Abstract

As part of the Eastern Canadian Shield Onshore–Offshore Transect (ECSOOT), Lithoprobe acquired 1250 km of deep seismic reflection data along the coast of Labrador and across Ungava Bay, to image evidence of Proterozoic crustal accretion to the Archean nuclei of the Nain and Superior provinces of the Canadian Shield. The relatively pristine Archean crust of the Nain Province has low reflectivity and generally lacks systematic reflector orientations. Reworking of Archean crust on the margins of the Makkovik Province has little effect on this weak signature.
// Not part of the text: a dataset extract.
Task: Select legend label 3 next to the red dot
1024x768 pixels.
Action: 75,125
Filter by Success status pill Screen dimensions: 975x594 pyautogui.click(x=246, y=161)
In contrast, the Archean crust in the Eastern Churchill (Rae) Province appears to have been overprinted by a strongly developed, whole-crustal, easterly dipping reflection fabric, interpreted to result from Proterozoic collision of the Nain and Superior provinces in the paired New Quebec and Torngat orogens. Juvenile Proterozoic crust in the Makkovik and Grenville provinces also shows strong whole-crustal dipping reflection fabrics, interpretable as outwardly verging structures associated with collisional mobile belts. Crustal thickness varies from 35 to 45 km in Proterozoic provinces, except where thinner in areas probably affected by Mesozoic extension associated with rifting of the Labrador Sea. Dipping reflectors in the mantle are commonly associated with strong lower-crustal dipping reflections in a manner similar to that observed in some modern orogens. The ECSOOT data show that Proterozoic crust in this area has structural forms comparable with those of modern orogens and, inferentially, its tectonic development was controlled by very similar collisional processes.